» **Текстовый фрагмент**:
┏━━
Я вспомнил свое нытье по поводу сложности поездки: четыре ночи подряд в поезде — да ведь это же невозможно с моим сахарным диабетом!
— Возможно! — сказал Господь, и показал, что я могу выдержать бессонную ночь в бетонных застенках и с выбитым локтем, после чего покинутое купе показалось пятизвездочным отелем, а два туалета при нем, которые можно посещать без конвоя и в любое время, — стали просто мечтой поэта.
Потом я вспомнил своего соседа (единственного по купе!), который со мной демонстративно молчал, хотя часто говорил по мобилке, и которого я сильно за это невзлюбил, и понял, что лучшего попутчика придумать невозможно. Господь из своей любви свел нас в дороге, но я это не оценил и теперь еду в грязном вагоне-ресторане, переполненном матом и фальшивым караоке. «Но ведь не в столыпинском!» — тут же одернул я себя…
А еще я вспомнил свое поведение и мысли в пограничной конуре. И мне стало очень стыдно.
┗━━
» **Условие задачи**: Верните дословно часть фрагмента о поездке в поезде, которая начинается со слов «Потом я вспомнил» и заканчивается словами «стало очень стыдно.».

» **Исходные данные**:
┏━━
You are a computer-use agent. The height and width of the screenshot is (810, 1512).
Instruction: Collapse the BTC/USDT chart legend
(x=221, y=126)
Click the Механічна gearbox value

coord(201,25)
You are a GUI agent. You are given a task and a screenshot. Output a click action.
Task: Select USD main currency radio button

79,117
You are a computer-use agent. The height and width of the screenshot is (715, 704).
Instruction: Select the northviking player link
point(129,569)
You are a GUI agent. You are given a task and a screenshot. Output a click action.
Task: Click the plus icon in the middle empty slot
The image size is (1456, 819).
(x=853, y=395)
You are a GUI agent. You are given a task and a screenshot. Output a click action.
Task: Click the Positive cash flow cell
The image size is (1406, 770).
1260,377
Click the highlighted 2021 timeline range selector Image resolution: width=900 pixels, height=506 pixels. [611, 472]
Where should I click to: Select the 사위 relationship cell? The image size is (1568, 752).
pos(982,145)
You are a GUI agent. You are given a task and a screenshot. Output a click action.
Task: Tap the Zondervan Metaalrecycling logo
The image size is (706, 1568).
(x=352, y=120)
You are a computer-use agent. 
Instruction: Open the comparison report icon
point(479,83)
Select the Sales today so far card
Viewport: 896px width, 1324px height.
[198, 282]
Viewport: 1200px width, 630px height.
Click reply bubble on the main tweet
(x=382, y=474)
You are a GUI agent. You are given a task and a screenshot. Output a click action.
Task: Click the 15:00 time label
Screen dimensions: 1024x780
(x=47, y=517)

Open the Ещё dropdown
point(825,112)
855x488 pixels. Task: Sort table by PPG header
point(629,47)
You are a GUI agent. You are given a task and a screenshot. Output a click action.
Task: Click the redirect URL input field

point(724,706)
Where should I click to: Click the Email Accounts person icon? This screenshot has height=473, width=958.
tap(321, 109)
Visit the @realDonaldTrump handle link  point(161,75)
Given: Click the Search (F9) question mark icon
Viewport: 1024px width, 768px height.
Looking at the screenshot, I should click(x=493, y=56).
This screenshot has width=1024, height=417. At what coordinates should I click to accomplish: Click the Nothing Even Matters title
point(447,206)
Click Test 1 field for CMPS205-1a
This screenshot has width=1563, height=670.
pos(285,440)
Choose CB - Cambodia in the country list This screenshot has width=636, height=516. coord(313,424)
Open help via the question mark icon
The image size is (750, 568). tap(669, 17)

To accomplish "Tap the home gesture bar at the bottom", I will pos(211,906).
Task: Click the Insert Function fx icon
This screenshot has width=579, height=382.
┗━━
» **Результат выполнения**:
Потом я вспомнил своего соседа (единственного по купе!), который со мной демонстративно молчал, хотя часто говорил по мобилке, и которого я сильно за это невзлюбил, и понял, что лучшего попутчика придумать невозможно. Господь из своей любви свел нас в дороге, но я это не оценил и теперь еду в грязном вагоне-ресторане, переполненном матом и фальшивым караоке. «Но ведь не в столыпинском!» — тут же одернул я себя…
А еще я вспомнил свое поведение и мысли в пограничной конуре. И мне стало очень стыдно.